**CONSEGNE**.
(1) Traduci in inglese questa frase del testo estratto: «Negli altri casi, la richiesta è formulata con apposita istanza, depositata nella cancelleria o segreteria del giudice procedente.»
(2) Stabilisci se ciascuna affermazione concorda con il testo estratto. Rispondi sì o no e cita fra virgolette le parole del testo che lo dimostrano.
(a) L'articolo 100 del Codice di Procedura Civile ha come rubrica l'espressione "interesse ad agire".
(b) Secondo il testo, un'incertezza soggettiva non può mai fondare l'interesse ad agire.
(c) La sentenza citata è della sezione III della Cassazione civile.

Nel processo amministrativo e contabile è sufficiente – ai fini della sussistenza dell’interesse ad agire - il deposito di nuova istanza di fissazione dell'udienza, con espressa dichiarazione che essa è formulata ai sensi e per gli effetti della legge n. 89/2001. Negli altri casi, la richiesta è formulata con apposita istanza, depositata nella cancelleria o segreteria del giudice procedente.

 

Con l'espressione "interesse ad agire" è rubricato l'articolo 100 del vigente Codice di Procedura Civile, nel quale si legge che "per proporre una domanda o per contraddire alla stessa è necessario avervi interesse". L'interesse ad agire di cui all'art. 100 c.p.c. dipende dall'accertamento di una concreta utilità del provvedimento richiesto al giudice, rispetto alla situazione antigiuridica denunciata. Lo stesso presuppone, quindi, anzitutto, che sia in concreto dedotta e provata tale situazione, che può anche dipendere da una incertezza soggettiva e attuale sulla esistenza o meno o sui contenuti del rapporto giuridico che si assume controverso, se la incertezza è fonte di un pregiudizio concreto e attuale per il soggetto. In secondo luogo si richiede che la pronuncia richiesta sia indispensabile per eliminare la situazione pregiudizievole (Cassazione civile, sez. III, 13 aprile 2007, n. 8845).

**RIGHE**.
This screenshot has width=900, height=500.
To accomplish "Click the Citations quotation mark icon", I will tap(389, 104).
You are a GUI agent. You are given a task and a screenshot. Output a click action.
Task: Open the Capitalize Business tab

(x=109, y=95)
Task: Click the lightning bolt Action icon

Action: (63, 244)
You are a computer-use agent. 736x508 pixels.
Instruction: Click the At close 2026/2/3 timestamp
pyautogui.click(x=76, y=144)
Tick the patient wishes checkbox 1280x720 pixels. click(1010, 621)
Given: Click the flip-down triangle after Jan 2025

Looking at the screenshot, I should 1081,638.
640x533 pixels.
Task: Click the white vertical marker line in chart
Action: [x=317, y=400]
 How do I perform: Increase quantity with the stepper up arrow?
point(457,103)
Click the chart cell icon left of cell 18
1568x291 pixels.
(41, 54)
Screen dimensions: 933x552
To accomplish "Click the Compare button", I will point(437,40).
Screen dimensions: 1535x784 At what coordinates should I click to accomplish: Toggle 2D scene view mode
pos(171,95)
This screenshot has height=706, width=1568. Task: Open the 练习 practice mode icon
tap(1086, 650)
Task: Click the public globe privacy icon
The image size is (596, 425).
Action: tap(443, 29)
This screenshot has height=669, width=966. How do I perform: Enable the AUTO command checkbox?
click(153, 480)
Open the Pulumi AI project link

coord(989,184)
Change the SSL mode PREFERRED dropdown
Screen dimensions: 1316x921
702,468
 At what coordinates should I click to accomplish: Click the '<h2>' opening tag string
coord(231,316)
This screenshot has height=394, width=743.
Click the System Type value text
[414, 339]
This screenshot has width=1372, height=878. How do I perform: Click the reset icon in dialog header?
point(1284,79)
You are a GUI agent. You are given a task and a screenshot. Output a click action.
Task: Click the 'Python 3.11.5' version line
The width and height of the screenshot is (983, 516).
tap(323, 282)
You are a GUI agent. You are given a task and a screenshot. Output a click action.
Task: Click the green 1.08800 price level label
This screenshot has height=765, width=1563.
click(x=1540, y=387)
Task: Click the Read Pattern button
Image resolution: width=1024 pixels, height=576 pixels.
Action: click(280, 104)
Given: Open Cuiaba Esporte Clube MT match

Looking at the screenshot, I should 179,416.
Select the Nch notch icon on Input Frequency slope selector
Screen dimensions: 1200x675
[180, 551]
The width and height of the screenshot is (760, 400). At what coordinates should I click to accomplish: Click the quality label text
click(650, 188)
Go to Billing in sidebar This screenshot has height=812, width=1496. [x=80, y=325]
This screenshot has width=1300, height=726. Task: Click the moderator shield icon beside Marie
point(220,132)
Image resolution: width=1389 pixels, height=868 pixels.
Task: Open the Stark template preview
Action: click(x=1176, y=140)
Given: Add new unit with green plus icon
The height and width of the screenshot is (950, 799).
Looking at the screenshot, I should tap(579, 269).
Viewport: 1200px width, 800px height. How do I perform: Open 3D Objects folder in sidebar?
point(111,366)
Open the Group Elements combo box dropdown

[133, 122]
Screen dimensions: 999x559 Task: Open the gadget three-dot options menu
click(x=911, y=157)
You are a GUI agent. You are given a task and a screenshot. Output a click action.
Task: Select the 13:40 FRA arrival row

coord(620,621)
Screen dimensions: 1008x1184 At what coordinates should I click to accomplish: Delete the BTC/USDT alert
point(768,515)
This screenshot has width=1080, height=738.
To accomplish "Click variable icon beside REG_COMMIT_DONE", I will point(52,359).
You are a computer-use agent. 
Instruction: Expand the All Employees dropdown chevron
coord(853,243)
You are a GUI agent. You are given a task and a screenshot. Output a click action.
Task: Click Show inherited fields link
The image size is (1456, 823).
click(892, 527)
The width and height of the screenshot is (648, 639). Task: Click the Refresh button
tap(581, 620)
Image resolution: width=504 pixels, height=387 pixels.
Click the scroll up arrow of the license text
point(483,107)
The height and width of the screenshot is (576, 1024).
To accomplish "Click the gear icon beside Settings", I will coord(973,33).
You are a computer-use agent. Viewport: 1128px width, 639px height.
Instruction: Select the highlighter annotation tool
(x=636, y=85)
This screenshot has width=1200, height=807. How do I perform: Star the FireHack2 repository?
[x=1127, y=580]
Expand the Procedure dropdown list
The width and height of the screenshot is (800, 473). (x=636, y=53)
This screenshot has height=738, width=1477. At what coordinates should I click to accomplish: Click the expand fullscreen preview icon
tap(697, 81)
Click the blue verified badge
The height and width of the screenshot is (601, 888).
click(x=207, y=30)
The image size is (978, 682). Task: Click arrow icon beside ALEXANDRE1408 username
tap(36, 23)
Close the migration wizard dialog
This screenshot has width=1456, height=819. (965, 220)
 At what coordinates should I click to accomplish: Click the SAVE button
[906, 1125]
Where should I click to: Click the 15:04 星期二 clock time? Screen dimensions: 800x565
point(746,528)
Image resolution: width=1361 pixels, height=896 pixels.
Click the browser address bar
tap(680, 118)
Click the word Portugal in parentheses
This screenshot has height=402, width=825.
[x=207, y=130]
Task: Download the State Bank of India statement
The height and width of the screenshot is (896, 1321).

**ESERCIZIO SVOLTO**.
(1) In other cases, the request is made by means of a specific application, filed with the registry or clerk's office of the court hearing the case.

(2)
(a) Sì: «Con l'espressione "interesse ad agire" è rubricato l'articolo 100 del vigente Codice di Procedura Civile».
(b) No: «che può anche dipendere da una incertezza soggettiva e attuale».
(c) Sì: «Cassazione civile, sez. III, 13 aprile 2007, n. 8845».